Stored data
BEGIN
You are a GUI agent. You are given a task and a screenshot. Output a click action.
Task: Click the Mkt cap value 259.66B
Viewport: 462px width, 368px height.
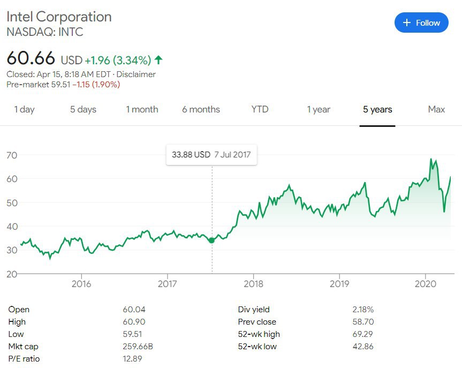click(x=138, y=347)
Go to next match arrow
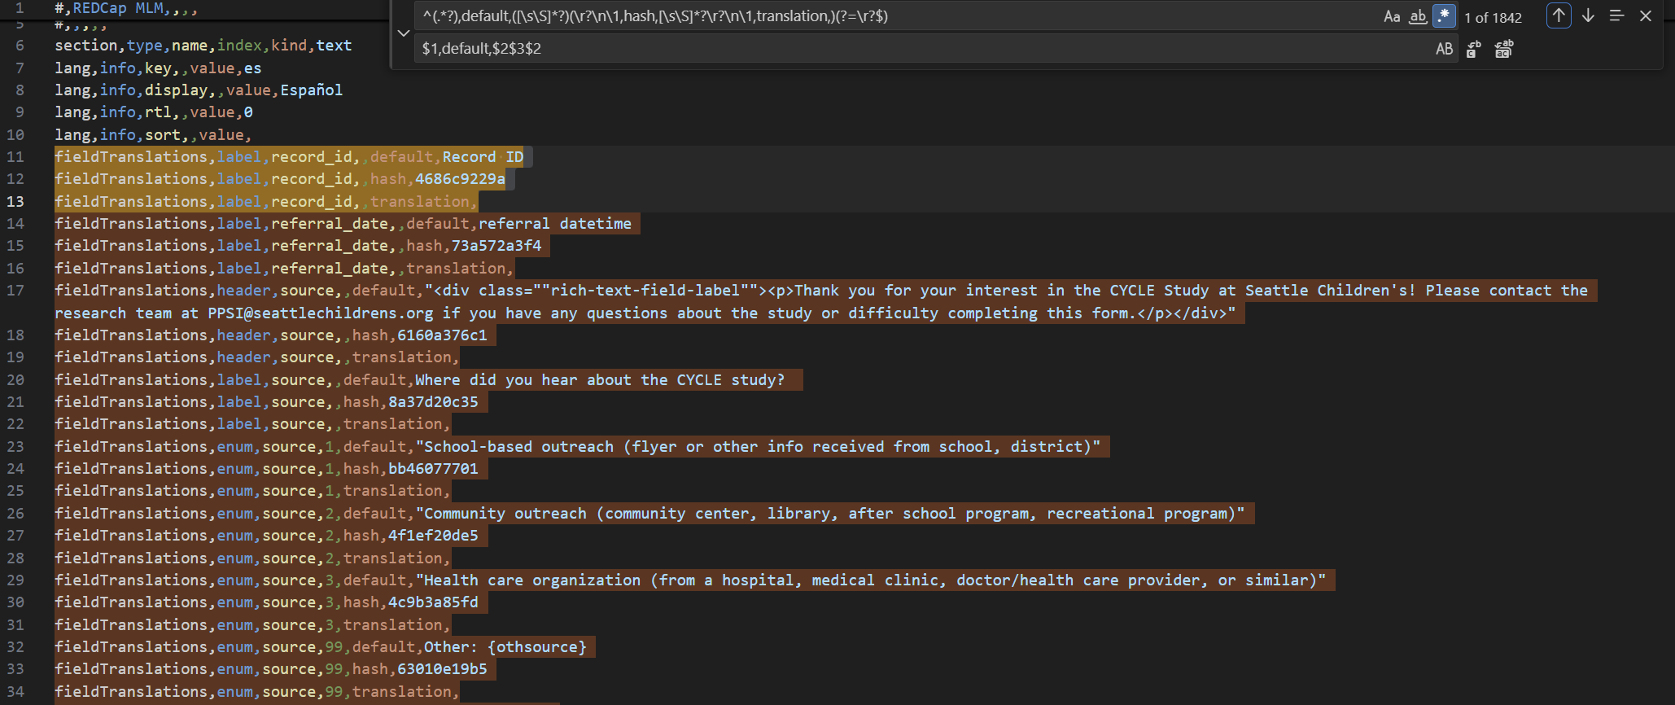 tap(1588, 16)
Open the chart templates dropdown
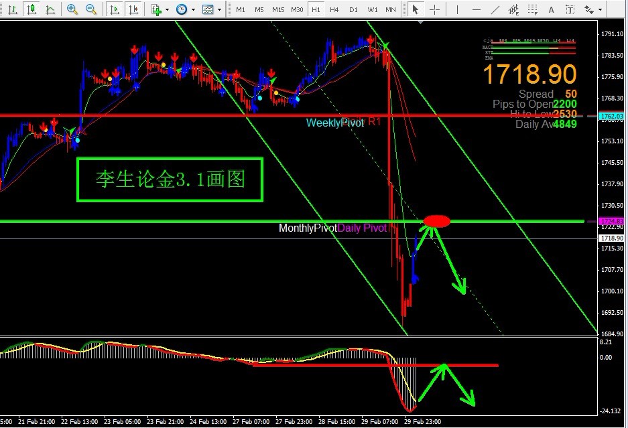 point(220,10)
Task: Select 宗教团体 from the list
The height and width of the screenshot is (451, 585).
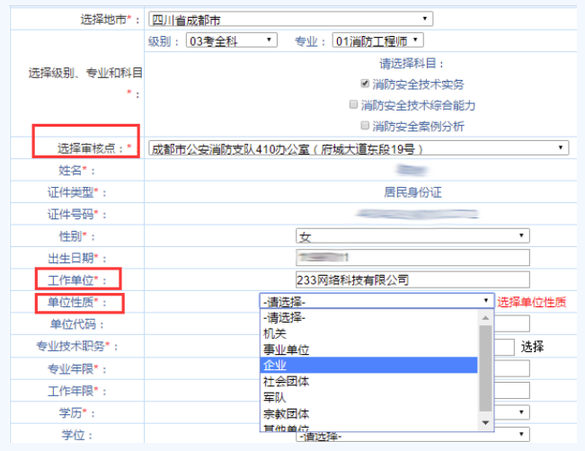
END
[Work to complete]: From the data, pick out every line that includes "screenshot".

[Response to the exercise]:
You are a GUI agent. You are given a task and a screenshot. Output a click action.
The height and width of the screenshot is (451, 585).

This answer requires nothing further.